═══ Given records

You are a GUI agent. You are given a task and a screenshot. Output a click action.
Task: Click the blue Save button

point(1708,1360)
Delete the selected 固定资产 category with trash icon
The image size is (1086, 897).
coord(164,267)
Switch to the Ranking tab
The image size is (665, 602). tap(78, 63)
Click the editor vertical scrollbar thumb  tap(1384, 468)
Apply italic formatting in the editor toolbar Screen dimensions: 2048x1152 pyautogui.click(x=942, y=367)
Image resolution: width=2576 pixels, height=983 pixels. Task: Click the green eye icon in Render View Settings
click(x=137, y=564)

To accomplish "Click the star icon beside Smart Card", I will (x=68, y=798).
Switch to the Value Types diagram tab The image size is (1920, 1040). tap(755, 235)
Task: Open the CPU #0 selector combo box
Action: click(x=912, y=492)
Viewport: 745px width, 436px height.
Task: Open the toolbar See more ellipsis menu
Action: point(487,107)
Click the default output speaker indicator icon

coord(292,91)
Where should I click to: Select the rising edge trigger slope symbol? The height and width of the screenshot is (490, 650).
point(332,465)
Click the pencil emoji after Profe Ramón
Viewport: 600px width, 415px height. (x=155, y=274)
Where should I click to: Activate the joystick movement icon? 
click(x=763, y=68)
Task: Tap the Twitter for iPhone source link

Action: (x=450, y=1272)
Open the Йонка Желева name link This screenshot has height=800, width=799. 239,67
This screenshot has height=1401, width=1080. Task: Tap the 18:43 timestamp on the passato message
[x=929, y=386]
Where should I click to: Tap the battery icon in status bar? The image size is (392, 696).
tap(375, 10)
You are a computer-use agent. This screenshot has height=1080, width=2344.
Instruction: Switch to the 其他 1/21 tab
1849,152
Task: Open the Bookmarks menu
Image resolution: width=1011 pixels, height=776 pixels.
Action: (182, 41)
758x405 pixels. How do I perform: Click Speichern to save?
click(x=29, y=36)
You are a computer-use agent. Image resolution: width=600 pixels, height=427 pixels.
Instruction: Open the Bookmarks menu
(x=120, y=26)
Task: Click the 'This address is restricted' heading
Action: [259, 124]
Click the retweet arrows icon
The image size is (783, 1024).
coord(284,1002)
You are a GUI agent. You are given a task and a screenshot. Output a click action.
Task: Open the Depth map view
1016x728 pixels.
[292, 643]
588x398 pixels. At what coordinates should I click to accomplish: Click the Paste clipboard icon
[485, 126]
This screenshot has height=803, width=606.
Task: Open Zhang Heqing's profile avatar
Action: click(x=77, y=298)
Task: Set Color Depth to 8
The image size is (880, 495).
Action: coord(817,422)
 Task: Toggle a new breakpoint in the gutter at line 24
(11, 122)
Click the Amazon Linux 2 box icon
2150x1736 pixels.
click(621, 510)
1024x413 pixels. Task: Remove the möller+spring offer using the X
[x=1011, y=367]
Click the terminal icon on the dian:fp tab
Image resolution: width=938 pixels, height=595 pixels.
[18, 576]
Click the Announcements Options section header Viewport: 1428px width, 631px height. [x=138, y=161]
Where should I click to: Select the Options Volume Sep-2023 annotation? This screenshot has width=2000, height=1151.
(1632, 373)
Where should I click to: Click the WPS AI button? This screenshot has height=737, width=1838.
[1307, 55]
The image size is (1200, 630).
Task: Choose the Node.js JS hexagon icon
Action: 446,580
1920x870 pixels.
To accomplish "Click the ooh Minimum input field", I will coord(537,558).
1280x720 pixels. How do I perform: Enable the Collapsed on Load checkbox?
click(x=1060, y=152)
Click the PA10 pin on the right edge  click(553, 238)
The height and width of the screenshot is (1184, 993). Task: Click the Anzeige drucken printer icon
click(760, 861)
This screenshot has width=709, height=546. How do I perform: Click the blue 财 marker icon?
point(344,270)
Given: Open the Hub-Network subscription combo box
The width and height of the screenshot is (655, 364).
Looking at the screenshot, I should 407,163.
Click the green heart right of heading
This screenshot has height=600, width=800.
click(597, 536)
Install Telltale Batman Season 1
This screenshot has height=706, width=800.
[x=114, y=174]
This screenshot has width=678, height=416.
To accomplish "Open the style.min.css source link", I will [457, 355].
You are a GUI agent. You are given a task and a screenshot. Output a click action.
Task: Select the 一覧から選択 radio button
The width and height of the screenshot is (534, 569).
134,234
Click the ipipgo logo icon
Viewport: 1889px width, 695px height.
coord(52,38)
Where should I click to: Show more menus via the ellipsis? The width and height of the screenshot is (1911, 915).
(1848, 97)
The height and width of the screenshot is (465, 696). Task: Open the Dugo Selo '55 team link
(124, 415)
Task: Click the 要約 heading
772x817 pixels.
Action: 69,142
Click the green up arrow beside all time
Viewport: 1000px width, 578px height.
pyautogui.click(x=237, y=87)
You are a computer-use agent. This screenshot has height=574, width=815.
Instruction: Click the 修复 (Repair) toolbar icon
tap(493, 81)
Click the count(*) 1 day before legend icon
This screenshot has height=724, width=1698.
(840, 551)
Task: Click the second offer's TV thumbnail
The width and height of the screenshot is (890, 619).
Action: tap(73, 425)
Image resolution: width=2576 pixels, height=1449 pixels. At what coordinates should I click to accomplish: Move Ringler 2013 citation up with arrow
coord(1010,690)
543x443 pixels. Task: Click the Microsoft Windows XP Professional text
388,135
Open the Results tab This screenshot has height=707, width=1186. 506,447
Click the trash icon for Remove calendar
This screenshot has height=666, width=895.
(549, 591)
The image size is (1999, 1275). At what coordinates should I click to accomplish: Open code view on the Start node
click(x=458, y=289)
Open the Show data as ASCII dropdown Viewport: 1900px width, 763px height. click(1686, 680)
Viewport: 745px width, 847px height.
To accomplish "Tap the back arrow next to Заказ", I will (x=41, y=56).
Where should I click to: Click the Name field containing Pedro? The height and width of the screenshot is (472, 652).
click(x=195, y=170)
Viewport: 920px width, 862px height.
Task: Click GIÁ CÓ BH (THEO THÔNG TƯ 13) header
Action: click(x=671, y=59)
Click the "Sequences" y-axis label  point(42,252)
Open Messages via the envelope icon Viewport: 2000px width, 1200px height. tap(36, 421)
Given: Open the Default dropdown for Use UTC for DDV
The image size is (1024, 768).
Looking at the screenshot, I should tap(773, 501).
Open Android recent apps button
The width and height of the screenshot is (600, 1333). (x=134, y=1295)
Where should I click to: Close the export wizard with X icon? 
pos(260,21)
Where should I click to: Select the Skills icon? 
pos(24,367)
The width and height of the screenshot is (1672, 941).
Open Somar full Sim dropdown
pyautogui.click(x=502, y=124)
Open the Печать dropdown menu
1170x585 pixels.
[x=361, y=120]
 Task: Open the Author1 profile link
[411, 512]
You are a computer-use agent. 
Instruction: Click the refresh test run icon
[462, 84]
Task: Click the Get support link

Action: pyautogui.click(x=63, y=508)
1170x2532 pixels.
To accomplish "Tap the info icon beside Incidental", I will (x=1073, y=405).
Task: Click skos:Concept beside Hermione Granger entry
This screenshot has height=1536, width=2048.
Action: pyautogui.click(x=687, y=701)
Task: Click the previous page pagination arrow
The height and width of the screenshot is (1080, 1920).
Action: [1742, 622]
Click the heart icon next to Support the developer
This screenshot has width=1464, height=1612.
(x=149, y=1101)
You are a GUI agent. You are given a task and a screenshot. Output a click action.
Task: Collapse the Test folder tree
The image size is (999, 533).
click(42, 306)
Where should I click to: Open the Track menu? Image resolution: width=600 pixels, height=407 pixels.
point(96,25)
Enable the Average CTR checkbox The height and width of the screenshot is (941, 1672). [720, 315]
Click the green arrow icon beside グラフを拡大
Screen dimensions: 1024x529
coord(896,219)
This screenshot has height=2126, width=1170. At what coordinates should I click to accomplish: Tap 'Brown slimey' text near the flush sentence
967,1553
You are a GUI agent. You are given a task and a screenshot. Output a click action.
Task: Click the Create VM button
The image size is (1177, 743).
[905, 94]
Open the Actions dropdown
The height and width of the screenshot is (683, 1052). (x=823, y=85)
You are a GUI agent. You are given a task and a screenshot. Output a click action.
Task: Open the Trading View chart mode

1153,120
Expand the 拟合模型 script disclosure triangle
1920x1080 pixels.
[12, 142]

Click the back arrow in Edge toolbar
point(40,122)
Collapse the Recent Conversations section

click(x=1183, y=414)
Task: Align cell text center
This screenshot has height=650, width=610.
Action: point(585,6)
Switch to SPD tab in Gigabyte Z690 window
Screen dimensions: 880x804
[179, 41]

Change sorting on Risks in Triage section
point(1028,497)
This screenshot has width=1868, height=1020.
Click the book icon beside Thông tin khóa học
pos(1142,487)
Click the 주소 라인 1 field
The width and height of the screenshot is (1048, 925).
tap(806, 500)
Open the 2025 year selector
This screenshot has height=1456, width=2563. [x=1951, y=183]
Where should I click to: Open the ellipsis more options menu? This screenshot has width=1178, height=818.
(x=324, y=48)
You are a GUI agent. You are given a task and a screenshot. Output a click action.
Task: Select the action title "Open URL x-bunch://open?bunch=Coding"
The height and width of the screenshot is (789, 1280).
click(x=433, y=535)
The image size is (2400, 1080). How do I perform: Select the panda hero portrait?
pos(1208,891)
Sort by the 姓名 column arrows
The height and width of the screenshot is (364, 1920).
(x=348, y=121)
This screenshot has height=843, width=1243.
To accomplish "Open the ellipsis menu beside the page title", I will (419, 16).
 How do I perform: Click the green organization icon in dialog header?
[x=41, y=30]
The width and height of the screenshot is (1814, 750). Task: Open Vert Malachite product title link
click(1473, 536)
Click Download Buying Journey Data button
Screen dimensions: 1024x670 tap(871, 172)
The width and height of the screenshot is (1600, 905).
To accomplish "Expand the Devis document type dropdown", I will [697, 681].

══════

Repeat the lines between the one containing "Open the Show" and the one containing "Looking at the screenshot, I should tap(773, 501).", inclusive, switching "dropdown" to "menu" and leaving everything else unchanged.

Open the Show data as ASCII menu Viewport: 1900px width, 763px height. click(1686, 680)
Viewport: 745px width, 847px height.
To accomplish "Tap the back arrow next to Заказ", I will (x=41, y=56).
Where should I click to: Click the Name field containing Pedro? The height and width of the screenshot is (472, 652).
click(x=195, y=170)
Viewport: 920px width, 862px height.
Task: Click GIÁ CÓ BH (THEO THÔNG TƯ 13) header
Action: click(x=671, y=59)
Click the "Sequences" y-axis label  point(42,252)
Open Messages via the envelope icon Viewport: 2000px width, 1200px height. tap(36, 421)
Given: Open the Default menu for Use UTC for DDV
The image size is (1024, 768).
Looking at the screenshot, I should tap(773, 501).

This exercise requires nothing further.